** PROBLEM SET **
[a] Please condense the paragraph of the pizza preference walkthrough that begins "Hello, today we will be examining" into a short bulleted list of its main points.
[b] What title does the code in the pizza preference walkthrough give its bar chart?

** SOURCE PASSAGE **
Hello, today we will be examining data related to Pizza preferences, both in the United States, and across the World. The first step will be to examine pizza crust preference by type, and by age.
library(ggplot2)
library(dplyr)
##
## Attaching package: 'dplyr'
## The following objects are masked from 'package:stats':
##
## filter, lag
## The following objects are masked from 'package:base':
##
## intersect, setdiff, setequal, union
library(tidyr)
Pizzadata<-read.csv("C:/Users/bcole/Documents/Pizzadata.csv")
preference<-Pizzadata %>%
mutate(count = 1) %>%
group_by(crust, Ages) %>%
summarise(total= sum(count)) %>%
arrange(desc(total))
ggplot(preference, aes(x=Ages, y=total))+ geom_bar(aes(fill=crust), stat="identity", position="dodge")+ggtitle("Crust Preference and Age")+theme(plot.title = element_text(hjust = 0.5))+xlab("Age Group")+ylab("Total")

Dataset items:
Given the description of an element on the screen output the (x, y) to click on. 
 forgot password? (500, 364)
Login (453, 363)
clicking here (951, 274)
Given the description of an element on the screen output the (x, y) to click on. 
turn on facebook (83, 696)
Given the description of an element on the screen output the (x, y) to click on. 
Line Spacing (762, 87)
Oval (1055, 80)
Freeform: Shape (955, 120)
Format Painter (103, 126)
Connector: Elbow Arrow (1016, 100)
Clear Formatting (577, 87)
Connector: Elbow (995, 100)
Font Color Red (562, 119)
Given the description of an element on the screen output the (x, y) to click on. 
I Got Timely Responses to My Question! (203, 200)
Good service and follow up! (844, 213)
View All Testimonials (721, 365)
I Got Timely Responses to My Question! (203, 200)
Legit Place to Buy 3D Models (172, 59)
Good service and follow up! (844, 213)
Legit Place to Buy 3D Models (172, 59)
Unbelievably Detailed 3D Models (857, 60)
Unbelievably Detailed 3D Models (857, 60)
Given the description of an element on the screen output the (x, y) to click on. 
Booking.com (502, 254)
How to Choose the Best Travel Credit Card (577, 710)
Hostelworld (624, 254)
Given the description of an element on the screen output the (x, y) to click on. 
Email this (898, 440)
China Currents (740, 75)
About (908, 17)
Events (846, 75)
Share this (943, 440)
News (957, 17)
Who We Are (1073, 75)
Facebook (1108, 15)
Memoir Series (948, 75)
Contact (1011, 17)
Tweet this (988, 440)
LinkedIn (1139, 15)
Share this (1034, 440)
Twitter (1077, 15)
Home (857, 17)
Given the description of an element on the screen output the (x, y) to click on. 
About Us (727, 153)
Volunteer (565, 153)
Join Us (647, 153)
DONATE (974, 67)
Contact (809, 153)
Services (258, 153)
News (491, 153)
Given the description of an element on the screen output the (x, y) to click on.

** PER-TASK OUTPUTS **
[a]
- Topic: data on pizza preferences in the United States and around the world
- First step: examine pizza crust preference by type and by age

[b] Crust Preference and Age